The Dan-C2 event is an early Danian, transient (∼ 100 kyr) hyperthermal episode centered at ∼ 65.2 Ma, which records shifts in carbon reservoirs and ocean warming in the northwestern and southeastern sectors of the Atlantic Ocean. Here we present and discuss high-resolution biochronostratigraphic and magnetic susceptibility data and geochemical records from the western Tethyan Contessa Highway section (Gubbio, Italy), which provide the first direct evidence of the Dan-C2 event beyond the Atlantic Ocean and point to the supra-regional, possibly global, significance thereof.

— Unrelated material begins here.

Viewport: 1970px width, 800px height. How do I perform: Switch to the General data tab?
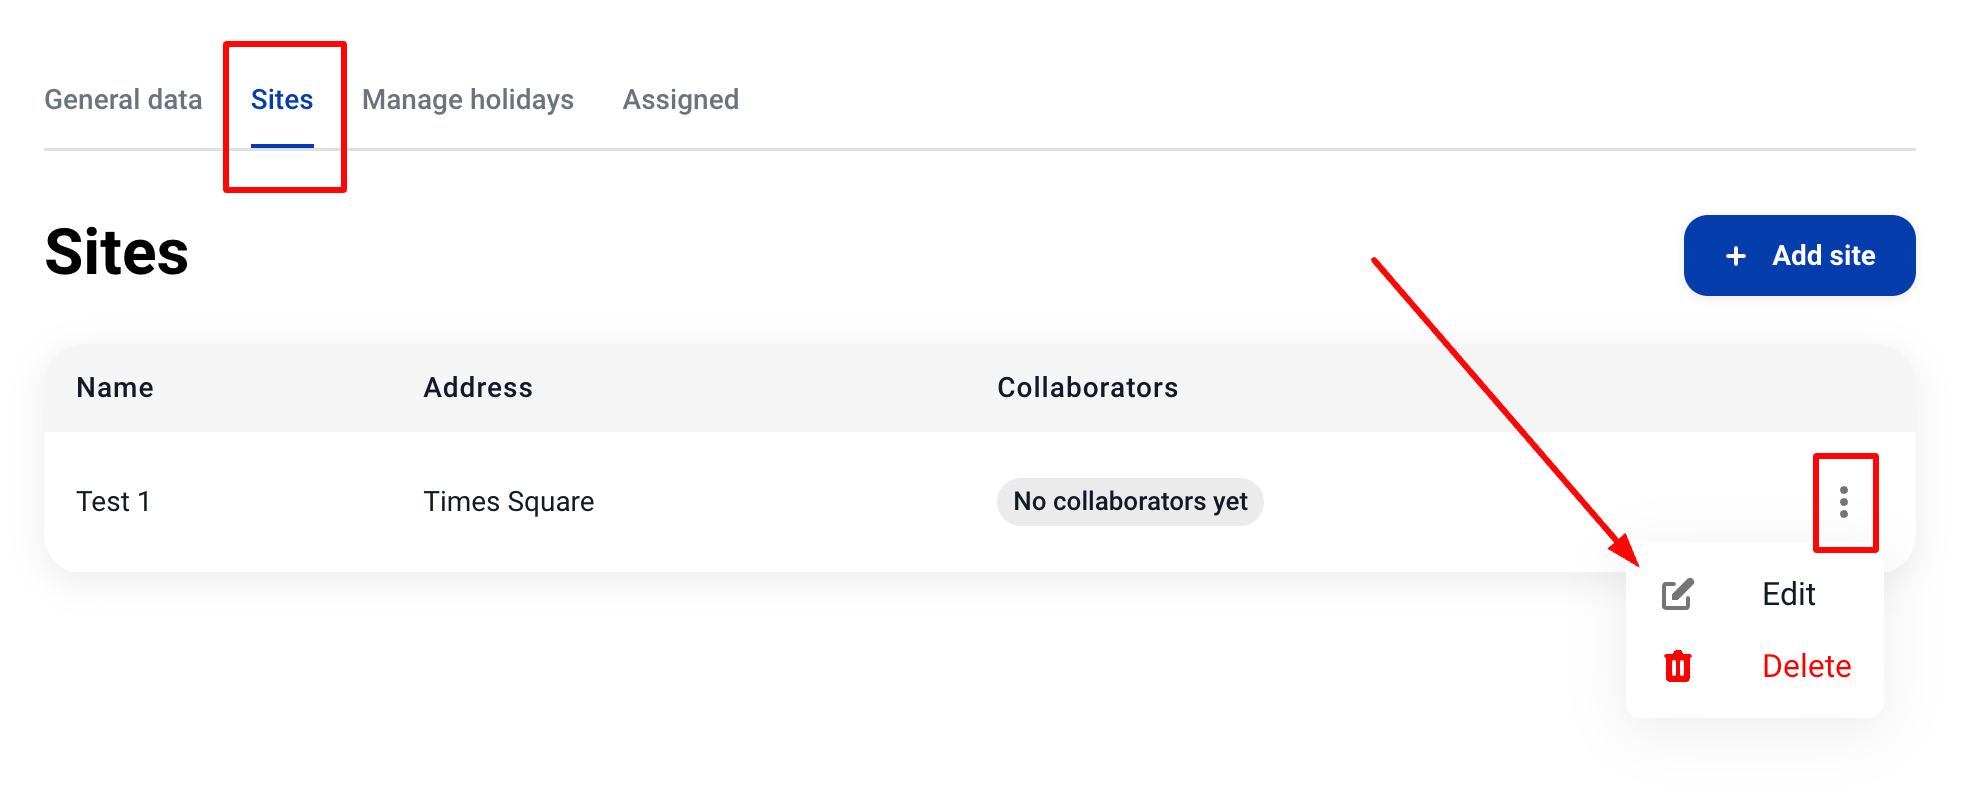coord(123,100)
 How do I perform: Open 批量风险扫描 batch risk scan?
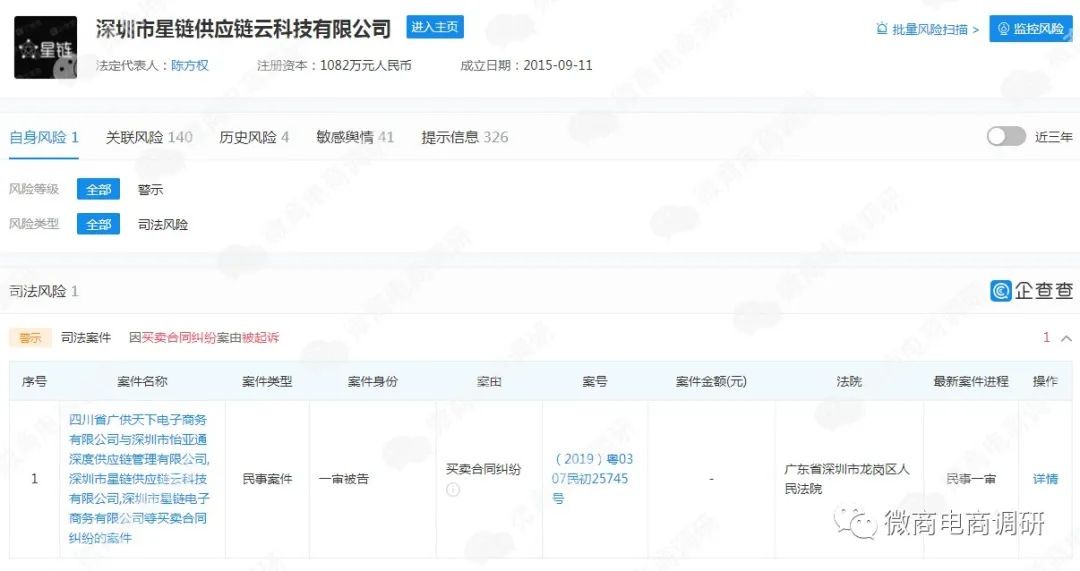(x=926, y=29)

At Contessa Highway, the Dan-C2 event exhibits stressed ecological responses among calcareous nannoplankton and foraminifera, which highlight marked environmental perturbation affecting the geobiosphere and resulting in enhanced eutrophication of the sea surface waters and carbonate dissolution, as well as lowered oxygen content along the water column and at the sea bottom. As for other early Paleogene hyperthermal events, the cause of the Dan-C2 event might likely to be found in changes, potentially astronomically paced, in the distribution of carbon within surface biosphere reservoirs. However, the role played by the concurrent third and last phase of Deccan volcanism with its huge release of greenhouse gases into the atmosphere would be also taken into account. In addition, here we provide first evidence of a further short-lived (∼ 38 kyr) hyperthermal event not known up to now and that we term the “Lower C29n” event.